A few discussions ago Professor Miller asked if anyone pities Grendel. I answered yes. It happens to be that at the time I wasn't really sure why, I just knew that somewhere in my gut there was room to pity Grendel. Despite his starting a twelve year war his raids, and how many other crimes, there still seemed to be room for more than disdain. Now maybe I would be less forgiving if any of this were real, but that is just more conjecture... Upon reading a few selection over again I found a more precise reason for my pity: Grendel never asks me to pity him.

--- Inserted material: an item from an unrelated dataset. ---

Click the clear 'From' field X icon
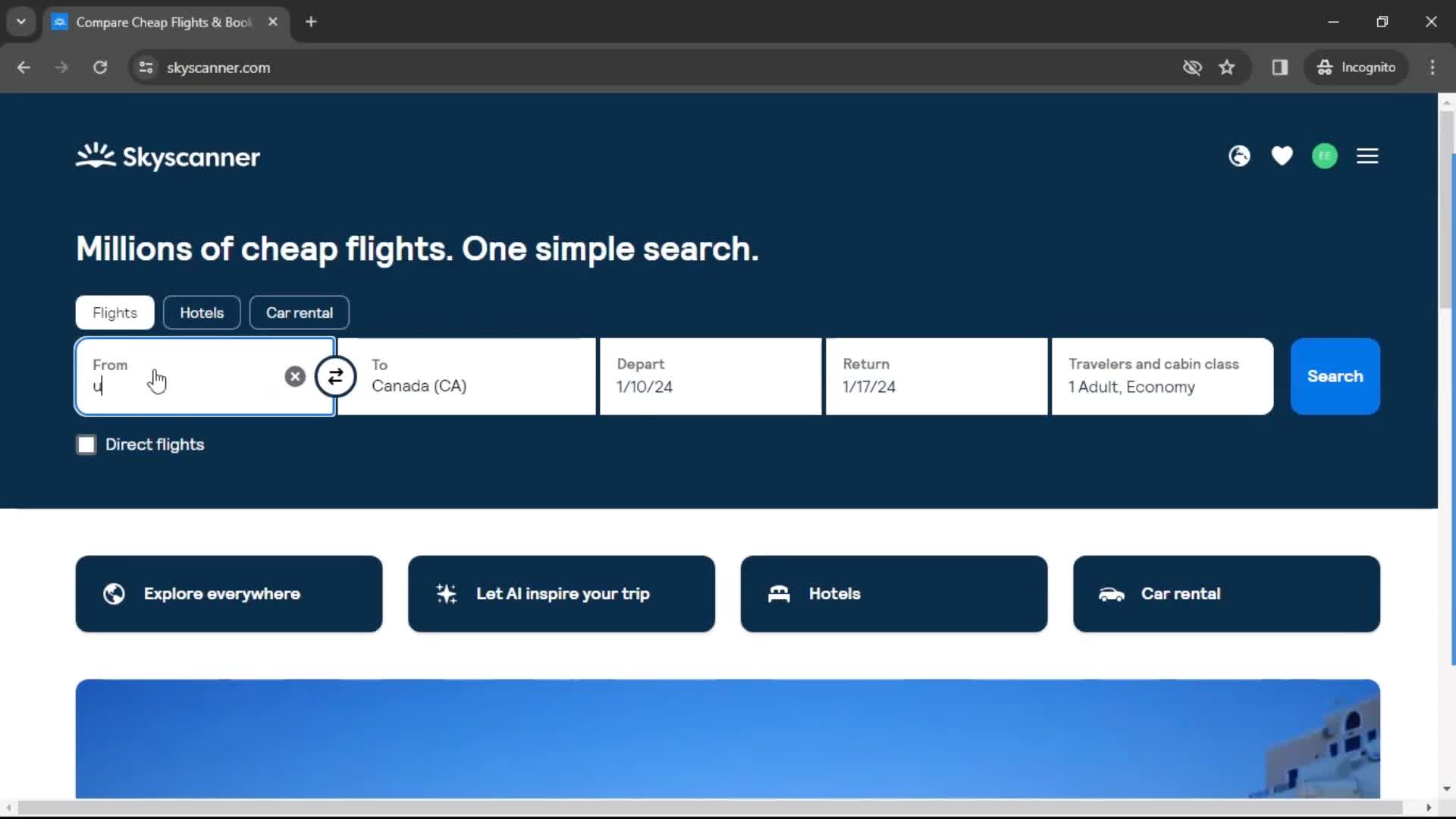 point(294,377)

Grendel is not kind, and he is not altruistic, he has a sad and sorry life with a depressing outlook. Yet despite that he never asks to be pitied. And that is what invites me to pity him. The idea that no one will miss him enrages him and the "thought of cool indifferent eyes" frightens him. And "Still no one came."If Grendel is bitter it is because he matters to no one and no one matters to him. If he dropped dead no one would miss him. No one's life would be any worse for his absence. How can someone read a character who is so void of any meaningful rope tying him down to his own life and not pity him? Grendel is disappointed when Shaper's views turn out to be empty because Grendel wanted to believe that life can be more than assumes it is, that he had been wrong the whole time. Grendel comes to his new philosophy – admittedly with a little help from the friendly neighborhood dragon – that life is meaningless because he has no reason to believe otherwise. And to be fair to Grendel's integrity as a philosopher, he already seems to think the world is empty way back in chapter 2,
I understood then that the world was nothing:
a mechanical chaos of casual, brute enmity
on which we stupidly impose our hopes and fears.
Here, he is probably speaking more out of bitterness than the actual intellectual honesty he uses later, however it looks like Grendel has never felt much love for the world he lives in.
I have a vague sense that this was not Gardner's point in writing Grendel. I doubt that Gardner was trying to prove how mattering to people validates a person while not mattering to anyone turns them into monsters. Or in this case, turns monsters into wretched monsters. But what I take from this story is that while Grendel is horrible and wretched and not the kind of monster I should approach in a park he is worth my pity if nothing else. He has lived a sorry life, not mattering to anyone is stressful and depressing. He never asks me to sympathize with him, forgive him for his evils, or commiserate with his suffering, and he certainly does not asked to be pitied. And I think that is why I pity him at all.